Avec un résultat net supérieur à 101 milliards de FCFA, un produit net bancaire en hausse et des dépôts en progression de près de 6 %, Société Générale Côte d’Ivoire a traversé 2025 sans rupture. La banque a confirmé la solidité de ses fondamentaux, malgré un environnement plus contraint.
Dans un exercice 2025 marqué par un ralentissement de l’activité économique et un environnement plus incertain, Société Générale Côte d’Ivoire a maintenu le cap. La banque a réalisé un résultat net de 101,352 milliards de FCFA.
Cette performance, globalement stable par rapport à l’exercice précédent, traduit la capacité de l’établissement à absorber les tensions sur ses coûts et sur le risque tout en maintenant une rentabilité élevée. Elle s’inscrit dans une trajectoire de consolidation, davantage que dans une logique d’accélération.
Le premier enseignement de l’année tient à la progression des grands agrégats du bilan. Le total du bilan a atteint 3 769 milliards de FCFA, en hausse de 4,3 % sur un an. Dans le même temps, les crédits à la clientèle ont progressé de 2,9 %, à 2 546 milliards de FCFA, malgré un contexte économique moins dynamique, notamment au dernier trimestre.
La collecte a, elle, affiché une meilleure dynamique.

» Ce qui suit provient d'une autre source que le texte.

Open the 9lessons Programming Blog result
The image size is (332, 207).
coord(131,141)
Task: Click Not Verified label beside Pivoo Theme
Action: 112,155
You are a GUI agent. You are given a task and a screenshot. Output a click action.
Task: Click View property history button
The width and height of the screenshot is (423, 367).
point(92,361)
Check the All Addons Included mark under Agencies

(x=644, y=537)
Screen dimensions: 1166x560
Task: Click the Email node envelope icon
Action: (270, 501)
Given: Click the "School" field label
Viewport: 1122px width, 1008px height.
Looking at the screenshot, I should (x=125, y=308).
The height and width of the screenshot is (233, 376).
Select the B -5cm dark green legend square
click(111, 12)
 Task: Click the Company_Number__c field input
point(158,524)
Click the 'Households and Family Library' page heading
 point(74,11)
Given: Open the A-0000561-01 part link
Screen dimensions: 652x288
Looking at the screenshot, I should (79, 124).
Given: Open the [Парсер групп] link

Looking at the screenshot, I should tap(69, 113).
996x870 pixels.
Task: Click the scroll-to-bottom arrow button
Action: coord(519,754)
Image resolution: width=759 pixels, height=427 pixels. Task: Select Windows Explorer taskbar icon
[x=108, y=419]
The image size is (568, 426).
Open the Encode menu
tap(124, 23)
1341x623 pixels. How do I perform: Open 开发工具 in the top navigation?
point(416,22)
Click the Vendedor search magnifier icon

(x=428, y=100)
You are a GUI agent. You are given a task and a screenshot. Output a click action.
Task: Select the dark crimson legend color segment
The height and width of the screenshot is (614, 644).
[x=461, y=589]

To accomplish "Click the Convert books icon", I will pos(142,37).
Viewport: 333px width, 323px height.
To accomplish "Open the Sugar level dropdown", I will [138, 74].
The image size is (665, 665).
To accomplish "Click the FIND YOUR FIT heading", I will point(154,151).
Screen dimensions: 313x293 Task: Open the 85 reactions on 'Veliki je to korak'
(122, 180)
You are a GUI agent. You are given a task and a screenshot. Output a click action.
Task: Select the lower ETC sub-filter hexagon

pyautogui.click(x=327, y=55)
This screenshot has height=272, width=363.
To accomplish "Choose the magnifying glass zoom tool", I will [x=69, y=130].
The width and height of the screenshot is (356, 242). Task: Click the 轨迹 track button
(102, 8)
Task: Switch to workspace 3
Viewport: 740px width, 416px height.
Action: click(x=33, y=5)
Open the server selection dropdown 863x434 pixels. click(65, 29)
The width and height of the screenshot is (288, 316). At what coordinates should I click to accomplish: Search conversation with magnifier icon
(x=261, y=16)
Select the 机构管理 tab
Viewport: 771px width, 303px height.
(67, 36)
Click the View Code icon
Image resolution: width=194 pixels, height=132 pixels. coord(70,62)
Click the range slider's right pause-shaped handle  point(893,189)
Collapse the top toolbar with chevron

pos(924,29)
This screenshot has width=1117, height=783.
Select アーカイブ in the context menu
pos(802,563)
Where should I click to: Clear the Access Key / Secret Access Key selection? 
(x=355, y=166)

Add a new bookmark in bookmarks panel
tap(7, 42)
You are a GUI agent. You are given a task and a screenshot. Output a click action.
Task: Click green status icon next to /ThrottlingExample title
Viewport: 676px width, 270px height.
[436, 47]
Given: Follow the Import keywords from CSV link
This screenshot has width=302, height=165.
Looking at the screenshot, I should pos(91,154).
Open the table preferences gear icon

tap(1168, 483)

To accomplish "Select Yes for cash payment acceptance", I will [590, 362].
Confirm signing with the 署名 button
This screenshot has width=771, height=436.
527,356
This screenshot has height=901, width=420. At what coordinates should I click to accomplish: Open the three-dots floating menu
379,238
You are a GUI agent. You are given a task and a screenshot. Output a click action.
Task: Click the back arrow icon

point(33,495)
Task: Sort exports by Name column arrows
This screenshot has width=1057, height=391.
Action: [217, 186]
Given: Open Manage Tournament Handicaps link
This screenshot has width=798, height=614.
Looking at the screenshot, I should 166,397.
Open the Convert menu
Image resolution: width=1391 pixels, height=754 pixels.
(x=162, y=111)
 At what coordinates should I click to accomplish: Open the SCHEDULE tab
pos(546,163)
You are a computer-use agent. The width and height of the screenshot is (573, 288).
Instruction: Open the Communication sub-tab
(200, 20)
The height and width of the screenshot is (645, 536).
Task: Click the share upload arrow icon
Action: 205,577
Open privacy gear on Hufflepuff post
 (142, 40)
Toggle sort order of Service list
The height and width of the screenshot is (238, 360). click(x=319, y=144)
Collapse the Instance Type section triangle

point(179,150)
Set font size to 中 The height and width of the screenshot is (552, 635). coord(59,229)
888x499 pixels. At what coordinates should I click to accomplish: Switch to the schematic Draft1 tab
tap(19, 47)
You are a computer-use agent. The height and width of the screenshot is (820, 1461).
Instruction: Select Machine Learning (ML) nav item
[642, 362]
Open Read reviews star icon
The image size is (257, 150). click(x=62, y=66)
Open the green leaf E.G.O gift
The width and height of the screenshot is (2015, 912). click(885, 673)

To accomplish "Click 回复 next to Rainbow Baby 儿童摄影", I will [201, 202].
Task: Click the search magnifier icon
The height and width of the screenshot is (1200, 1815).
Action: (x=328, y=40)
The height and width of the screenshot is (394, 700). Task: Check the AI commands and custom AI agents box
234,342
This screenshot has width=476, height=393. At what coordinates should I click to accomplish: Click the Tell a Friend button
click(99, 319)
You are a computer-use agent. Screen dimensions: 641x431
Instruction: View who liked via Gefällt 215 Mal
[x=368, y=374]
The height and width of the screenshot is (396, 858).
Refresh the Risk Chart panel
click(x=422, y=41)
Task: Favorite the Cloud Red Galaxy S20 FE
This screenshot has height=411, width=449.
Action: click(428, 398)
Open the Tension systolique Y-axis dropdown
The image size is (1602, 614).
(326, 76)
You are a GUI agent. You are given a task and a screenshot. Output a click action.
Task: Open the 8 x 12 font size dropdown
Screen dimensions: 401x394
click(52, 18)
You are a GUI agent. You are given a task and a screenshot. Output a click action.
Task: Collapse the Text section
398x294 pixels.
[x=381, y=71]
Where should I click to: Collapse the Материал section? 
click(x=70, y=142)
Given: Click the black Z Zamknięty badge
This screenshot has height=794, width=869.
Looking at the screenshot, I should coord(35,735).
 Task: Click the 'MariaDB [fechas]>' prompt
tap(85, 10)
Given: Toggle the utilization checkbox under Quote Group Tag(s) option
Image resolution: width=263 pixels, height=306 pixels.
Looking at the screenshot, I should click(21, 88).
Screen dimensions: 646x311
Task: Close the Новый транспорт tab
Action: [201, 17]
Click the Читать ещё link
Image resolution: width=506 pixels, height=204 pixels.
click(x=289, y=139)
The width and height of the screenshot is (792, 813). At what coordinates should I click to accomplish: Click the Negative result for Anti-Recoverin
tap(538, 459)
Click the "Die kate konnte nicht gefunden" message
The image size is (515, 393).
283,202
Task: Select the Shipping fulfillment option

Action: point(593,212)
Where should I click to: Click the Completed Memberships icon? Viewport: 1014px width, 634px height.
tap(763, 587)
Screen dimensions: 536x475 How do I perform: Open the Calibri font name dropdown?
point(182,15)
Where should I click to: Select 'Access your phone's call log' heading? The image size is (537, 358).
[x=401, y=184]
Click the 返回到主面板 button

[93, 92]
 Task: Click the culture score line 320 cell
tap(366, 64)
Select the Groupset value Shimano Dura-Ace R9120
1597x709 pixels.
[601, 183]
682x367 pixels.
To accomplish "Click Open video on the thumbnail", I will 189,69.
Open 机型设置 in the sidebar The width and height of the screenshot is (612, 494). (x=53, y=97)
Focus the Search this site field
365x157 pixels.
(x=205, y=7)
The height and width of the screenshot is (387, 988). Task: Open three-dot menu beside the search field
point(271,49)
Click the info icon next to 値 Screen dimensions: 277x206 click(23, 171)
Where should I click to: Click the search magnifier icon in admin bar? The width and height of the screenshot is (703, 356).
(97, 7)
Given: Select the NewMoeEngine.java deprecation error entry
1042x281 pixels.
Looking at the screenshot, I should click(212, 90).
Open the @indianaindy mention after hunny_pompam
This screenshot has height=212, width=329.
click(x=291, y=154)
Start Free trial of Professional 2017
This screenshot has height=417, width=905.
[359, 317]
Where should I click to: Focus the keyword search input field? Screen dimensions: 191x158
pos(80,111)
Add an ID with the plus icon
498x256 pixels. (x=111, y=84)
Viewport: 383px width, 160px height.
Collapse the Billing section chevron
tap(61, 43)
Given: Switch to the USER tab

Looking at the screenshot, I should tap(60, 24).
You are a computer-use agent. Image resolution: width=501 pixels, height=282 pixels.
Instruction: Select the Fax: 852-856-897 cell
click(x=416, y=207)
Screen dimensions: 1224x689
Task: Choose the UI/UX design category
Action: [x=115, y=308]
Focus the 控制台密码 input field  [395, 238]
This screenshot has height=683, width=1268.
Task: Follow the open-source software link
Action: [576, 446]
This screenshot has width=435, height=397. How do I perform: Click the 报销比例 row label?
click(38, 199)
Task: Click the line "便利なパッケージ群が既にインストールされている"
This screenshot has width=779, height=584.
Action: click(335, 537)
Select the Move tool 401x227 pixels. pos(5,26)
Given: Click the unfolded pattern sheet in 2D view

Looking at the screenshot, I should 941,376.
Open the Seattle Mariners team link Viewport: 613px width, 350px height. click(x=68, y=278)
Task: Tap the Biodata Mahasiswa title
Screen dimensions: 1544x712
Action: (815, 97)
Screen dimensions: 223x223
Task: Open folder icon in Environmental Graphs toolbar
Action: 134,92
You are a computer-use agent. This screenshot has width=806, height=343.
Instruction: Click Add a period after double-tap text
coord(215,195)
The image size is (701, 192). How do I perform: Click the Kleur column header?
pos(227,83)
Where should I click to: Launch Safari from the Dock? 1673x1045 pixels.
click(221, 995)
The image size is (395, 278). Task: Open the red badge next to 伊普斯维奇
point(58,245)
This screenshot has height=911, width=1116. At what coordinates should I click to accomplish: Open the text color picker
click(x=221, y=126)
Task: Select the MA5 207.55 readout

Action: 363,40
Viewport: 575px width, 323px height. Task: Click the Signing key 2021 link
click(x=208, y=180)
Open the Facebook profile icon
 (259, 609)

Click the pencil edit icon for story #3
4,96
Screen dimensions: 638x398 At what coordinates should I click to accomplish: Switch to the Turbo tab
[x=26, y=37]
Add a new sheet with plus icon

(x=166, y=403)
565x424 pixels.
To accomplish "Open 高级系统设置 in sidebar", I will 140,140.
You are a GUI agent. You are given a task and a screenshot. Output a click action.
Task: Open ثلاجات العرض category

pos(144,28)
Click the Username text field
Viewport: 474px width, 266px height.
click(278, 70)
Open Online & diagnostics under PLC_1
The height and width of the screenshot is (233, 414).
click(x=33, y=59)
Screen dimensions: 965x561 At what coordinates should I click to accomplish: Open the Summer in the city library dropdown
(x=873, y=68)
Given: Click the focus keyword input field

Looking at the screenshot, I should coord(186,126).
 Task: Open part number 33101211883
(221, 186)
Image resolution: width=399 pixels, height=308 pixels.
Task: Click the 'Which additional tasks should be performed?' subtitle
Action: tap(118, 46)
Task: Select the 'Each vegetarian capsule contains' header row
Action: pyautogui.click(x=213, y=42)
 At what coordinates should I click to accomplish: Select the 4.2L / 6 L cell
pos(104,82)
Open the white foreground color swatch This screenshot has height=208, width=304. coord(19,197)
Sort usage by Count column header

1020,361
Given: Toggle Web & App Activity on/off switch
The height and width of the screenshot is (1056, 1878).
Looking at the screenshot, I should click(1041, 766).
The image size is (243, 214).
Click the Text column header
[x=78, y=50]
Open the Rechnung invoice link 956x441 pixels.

Les dépôts ont augmenté de 5,8 %, pour s’établir à 2 908 milliards de FCFA. Cette évolution traduit un retour à une situation plus favorable sur le plan de la liquidité. Elle a aussi permis à la banque d’améliorer son ratio crédits/dépôts, porté à 87,6 %, soit une hausse de 250 points de base par rapport à 2024.
Portée par cette dynamique commerciale, la marge bancaire reste bien orientée. Le produit net bancaire progresse de 4,9 %, signe que la banque est parvenue à soutenir ses revenus malgré un contexte d’activité plus contraint. C’est l’un des éléments clés de la résistance de la performance en 2025.
Cette bonne tenue des revenus n’a cependant pas suffi à effacer totalement la pression sur les charges. Les frais généraux augmentent de 7,3 %, notamment sous l’effet de dépenses exceptionnelles liées à la rénovation du siège. Pour autant, le coefficient d’exploitation ressort à 38,8 %, ce qui reste à un niveau maîtrisé au regard des standards du secteur.
Autre point de vigilance : le coût net du risque, en hausse de 29,2 %. Cette progression reflète une gestion prudente du portefeuille dans un environnement jugé plus incertain. Malgré cela, les indicateurs de qualité d’actifs demeurent relativement robustes, avec un taux de créances en souffrance de 8 % et un taux de couverture de 82 %.
En Bourse, cette solidité semble avoir été intégrée par les investisseurs. Selon Patrick Blas, la valeur de l’action SGCI a progressé de 40 % par rapport à l’année précédente, traduisant la confiance du marché dans la capacité de la banque à maintenir ses performances.
Au final, SGCI signe en 2025 un exercice de maîtrise. Sans envolée spectaculaire du bénéfice, la banque affiche une progression de ses volumes, une amélioration de ses ressources et une rentabilité maintenue à un niveau élevé. Dans un secteur bancaire sous pression, cette capacité de résistance constitue en soi une performance.